Most people understand the basic concept of preparing a will. Plots involving wills and inheritances inform many popular stories for audiences of all ages. Despite this, most adults don't have legal wills prepared. If you have property that you believe should go to specific people in the event of your death, it's important to create a valid final will and testament with clear instructions. It also relieves the burden of dealing with your property from your family.

What Is a Will?

A will is a legal document that details what you would like to happen to your assets after you pass away. If you have any minor children, your will also details who would care for them. Many people also use their will as a chance to unequivocally state their wishes for their body and funeral after they are gone.

There are several types of wills, including holographic, oral, and living wills. However, the only legal will guaranteed to be recognized in court is a testamentary will. This will is written and signed in the presence of witnesses.

How Is a Will Created?

To start writing a will, write down all of your assets, including money in bank accounts, investments and cash, as well as property assets like real estate, vehicles, and other items of value. List both first and contingent beneficiaries who should inherit each of these assets.

Next, choose an executor. An executor is the person who will read your will and ensure that your wishes are carried out. Then, head to an attorney's office so they can help you create your will in an appropriate format. Your will must then be signed in the presence of two witnesses.

The more assets, beneficiaries and stipulations you have in your will, the more likely it is that your executor will run up against legal complications in their administration of your wishes. Therefore, it is important to consult a lawyer who is proficient in probate law, and ensure you create a will that is watertight.

The Last Will

Locating your will isn't the only challenge your executor will have when administering your estate. As life goes on, you may have cause to create subsequent wills to account for more assets or beneficiaries. Therefore, the legal struggle isn't just whether there is a will, but also which will was the last one legally created. The executor must do their due diligence in locating the most recent will, and executing the instructions of that will faithfully.

Who Stores a Will?

Because of the importance of being able to locate the final will, it's important that you store your will in a safe location that will be accessible in the event of your death. You should alert your designated executor to the location of your final will and testament.
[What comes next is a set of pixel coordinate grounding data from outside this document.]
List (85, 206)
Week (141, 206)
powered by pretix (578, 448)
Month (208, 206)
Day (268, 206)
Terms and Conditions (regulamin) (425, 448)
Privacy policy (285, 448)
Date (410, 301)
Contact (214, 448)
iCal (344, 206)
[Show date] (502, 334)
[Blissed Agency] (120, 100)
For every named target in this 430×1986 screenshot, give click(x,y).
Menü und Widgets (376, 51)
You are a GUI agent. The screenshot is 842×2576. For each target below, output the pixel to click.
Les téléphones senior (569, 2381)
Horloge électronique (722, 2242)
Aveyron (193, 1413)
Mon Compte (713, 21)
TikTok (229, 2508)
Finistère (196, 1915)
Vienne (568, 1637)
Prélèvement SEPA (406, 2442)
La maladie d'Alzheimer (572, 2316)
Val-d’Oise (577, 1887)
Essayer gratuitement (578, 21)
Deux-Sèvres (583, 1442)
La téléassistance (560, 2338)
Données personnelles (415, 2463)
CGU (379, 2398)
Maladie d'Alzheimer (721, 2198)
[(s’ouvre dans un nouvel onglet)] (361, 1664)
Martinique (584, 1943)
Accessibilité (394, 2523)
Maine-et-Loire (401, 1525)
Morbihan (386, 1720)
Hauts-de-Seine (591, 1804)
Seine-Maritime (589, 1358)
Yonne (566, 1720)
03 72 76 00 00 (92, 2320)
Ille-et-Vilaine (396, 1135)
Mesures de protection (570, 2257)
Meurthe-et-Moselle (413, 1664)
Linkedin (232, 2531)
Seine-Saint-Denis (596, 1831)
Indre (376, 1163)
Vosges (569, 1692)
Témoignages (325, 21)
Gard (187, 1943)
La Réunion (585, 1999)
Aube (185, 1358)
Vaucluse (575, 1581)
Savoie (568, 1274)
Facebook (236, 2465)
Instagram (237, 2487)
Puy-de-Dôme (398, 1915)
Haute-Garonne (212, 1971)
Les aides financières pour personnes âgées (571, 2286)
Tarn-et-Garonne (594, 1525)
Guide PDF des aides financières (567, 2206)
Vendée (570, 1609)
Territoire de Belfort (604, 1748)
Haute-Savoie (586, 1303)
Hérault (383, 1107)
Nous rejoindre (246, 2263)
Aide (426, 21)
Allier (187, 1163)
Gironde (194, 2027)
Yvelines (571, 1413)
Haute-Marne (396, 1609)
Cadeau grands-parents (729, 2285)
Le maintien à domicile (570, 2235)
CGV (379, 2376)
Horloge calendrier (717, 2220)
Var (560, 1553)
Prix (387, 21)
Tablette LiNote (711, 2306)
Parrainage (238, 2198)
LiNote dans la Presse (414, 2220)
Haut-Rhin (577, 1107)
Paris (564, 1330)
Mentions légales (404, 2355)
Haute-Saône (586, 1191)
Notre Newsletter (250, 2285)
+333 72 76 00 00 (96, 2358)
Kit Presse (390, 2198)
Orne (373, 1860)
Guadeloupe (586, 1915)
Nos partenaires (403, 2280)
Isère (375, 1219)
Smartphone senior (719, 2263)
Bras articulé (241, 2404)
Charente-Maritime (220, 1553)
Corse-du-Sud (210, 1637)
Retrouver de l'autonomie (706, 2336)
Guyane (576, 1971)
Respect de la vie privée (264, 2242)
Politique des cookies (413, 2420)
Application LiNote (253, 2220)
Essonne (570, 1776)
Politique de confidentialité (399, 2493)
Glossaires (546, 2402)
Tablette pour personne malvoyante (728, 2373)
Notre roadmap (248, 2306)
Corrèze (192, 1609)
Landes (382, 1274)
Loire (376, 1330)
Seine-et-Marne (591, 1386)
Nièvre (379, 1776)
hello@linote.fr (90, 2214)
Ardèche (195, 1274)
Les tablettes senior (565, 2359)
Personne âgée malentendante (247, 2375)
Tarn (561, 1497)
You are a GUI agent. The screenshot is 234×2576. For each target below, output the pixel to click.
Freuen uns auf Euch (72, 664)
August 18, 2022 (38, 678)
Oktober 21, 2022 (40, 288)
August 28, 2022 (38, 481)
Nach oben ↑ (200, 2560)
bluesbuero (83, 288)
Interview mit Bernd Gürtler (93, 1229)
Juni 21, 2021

You can either store it with a solicitor or somewhere safe in your own home. However, avoid storing it in a bank safety deposit box. The executor will need to probate your estate in order to access your deposit box — which they can't get without the will itself. In short, your will will not be able to be accessed without taking the issue to court.

How Often Should One Update Their Will?

It is usually only necessary for a will to be updated if there is a major life event. For example, if one of your beneficiaries passes away or you have another child, you will need to alter your will. For most people, creating a will is a one-shot deal. However, changes of situation and changes of heart can be cause for a new final will.

Are Wills Really Necessary?

If you have assets to disperse, a will is definitely necessary. Those with children should also ensure that a legal will lays out their instructions for guardianship in the event of unexpected death. Wills make everything easier for your family should you pass away because your wishes are clear. There is no ambiguity about who gets what or about what your opinion would be. A will makes everything clear and legal.

After reading this article, you hopefully understand the significance of a will. If you don't have one of your own already, it might be time to start creating a legally binding final will. While it is difficult to conceive of your own death, there is peace of mind in knowing your loved ones and property will be taken care of once you are gone.